Lo sanno bene a Madrid, dove il governo spagnolo è tuttora alle prese con i pruriti indipendentistici della Catalogna. Chi può garantire che domani non accada anche in Italia? Nessuno, anche perché il nostro Paese è attraversato, e non da ora, da intrinseche fragilità: è arrivato tardi e male ad unità. In più ha una memoria collettiva avvelenata dai fumi mefitici di un interminabile dopoguerra che in compenso assicurano a minoranze politiche e a ristrette élite culturali formidabili rendite di posizioni in termini politici e personali. Processo unitario accidentato e poi delegittimato e memoria storica lacerata. Un miscela micidiale. È il motivo per il quale il tema dell’autonomia territoriale va rivisto da cima a fondo. Non basta il cacciavite. Con il Titolo V non è questione di manutenzione. Sarebbe inutile. Va cancellato. E neanche basterebbe se parallelamente non si sviluppasse una nuova narrazione pubblica in grado di rifondare il patto tra italiani e quello tra Stato e territori. È necessario.

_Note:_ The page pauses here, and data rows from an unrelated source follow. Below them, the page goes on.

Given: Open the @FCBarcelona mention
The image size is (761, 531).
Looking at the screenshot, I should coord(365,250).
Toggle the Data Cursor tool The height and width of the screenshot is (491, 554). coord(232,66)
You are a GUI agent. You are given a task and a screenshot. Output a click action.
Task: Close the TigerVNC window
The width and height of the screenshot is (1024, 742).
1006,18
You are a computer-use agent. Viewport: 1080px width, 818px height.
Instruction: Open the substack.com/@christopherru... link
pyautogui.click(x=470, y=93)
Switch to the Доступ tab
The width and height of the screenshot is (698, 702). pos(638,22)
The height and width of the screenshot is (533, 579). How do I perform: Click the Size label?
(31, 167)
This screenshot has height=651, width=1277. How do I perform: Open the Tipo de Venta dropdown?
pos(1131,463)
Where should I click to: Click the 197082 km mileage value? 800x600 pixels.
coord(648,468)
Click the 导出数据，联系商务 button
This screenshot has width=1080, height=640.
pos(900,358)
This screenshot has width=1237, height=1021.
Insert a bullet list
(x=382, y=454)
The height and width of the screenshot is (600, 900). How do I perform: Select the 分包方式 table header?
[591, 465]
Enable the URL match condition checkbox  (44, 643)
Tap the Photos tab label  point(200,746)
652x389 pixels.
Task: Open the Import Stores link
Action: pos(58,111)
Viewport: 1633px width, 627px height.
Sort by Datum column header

Scontiamo, come cittadini, decenni di “lettura territoriale” a senso unico, basata su presunte locomotive e pretese zavorre o su ceti produttivi contrapposti a settori assistiti. È vero solo in parte. Per l’altra parte, ben più cospicua, è il risultato di scelte miopi e territorialmente orientate. Esisteva un Sud vocato alla fatica scomparso dalla narrazione ufficiale e che sopravvive a malapena nello sbiadito ricordo di masse di contadini costretti a diventare operai.

Non solo un cambio di lavoro, ma di prospettiva e di visione del mondo, si potrebbe dire. Ma così imponeva quel modello di sviluppo, a sua volta funzionale ad accreditare la vulgata di un Nord progressista, industrializzato, laico che trascinava un Sud arretrato perché agricolo e bigotto perché tradizionalista. Ora non esistono né l’uno e nell’altro, e questo rende molto più reale il pericolo che a breve non esisterà neppure più l’Italia.

È il motivo per il quale occorre un nuovo scatto di reni. Siamo di fronte ad un tornante decisivo della nostra storia. Non ne usciamo con un altro governo né con nuove elezioni, rimedi invero assai ordinari. Ma qui di ordinario non è rimasto più nulla. E di straordinario, cioè adeguato al momento, c’è solo lo strumento di una nuova assemblea costituente.

La prima ci fu nel 1946, necessitata dall’obiettivo di rifondare le istituzioni dopo una lunga e rovinosa guerra. A ben guardare, oggi non è poi tanto diverso. Le macerie non sono materiali, ma ad ingombrare il nostro passo provvedono quelle morali, sociali, esistenziali. Il Covid ha decimato un’intera generazione, quella della memoria e dell’esperienza, mentre la più giovane difficilmente colmerà le lacune prodotte da una scuola intermittente. In mezzo c’è quella salassata dal più tremendo tracollo economico-finanziario degli ultimi decenni che ha scavato fossati sociali ancor più profondi.

La pandemia come la guerra. Anche come formidabili acceleratori della storia. Un anno fa, il solo pensare ad un debito pubblico europeo era eresia. Oggi il Next Generation Eu ci dice che quella strada è stata intrapresa. Siamo all’interno di un possente vortice da cui usciranno nuovi equilibri internazionali e nuove gerarchie globali. Un motivo in più per ristrutturare la nostra impalcatura istituzionale. Rifondare lo Stato non è il dopo, ma il prima.

E da qui che bisogna cominciare per avere più competitività e meno burocrazia, più cantieri e meno faldoni, più produzione e meno assistenzialismo. L’alternativa è il fallimento di un’intera comunità nazionale. Convinciamocene: non sono più, i nostri, tempi facili. Ma è in quelli difficili che vien fuori la tempra dei popoli.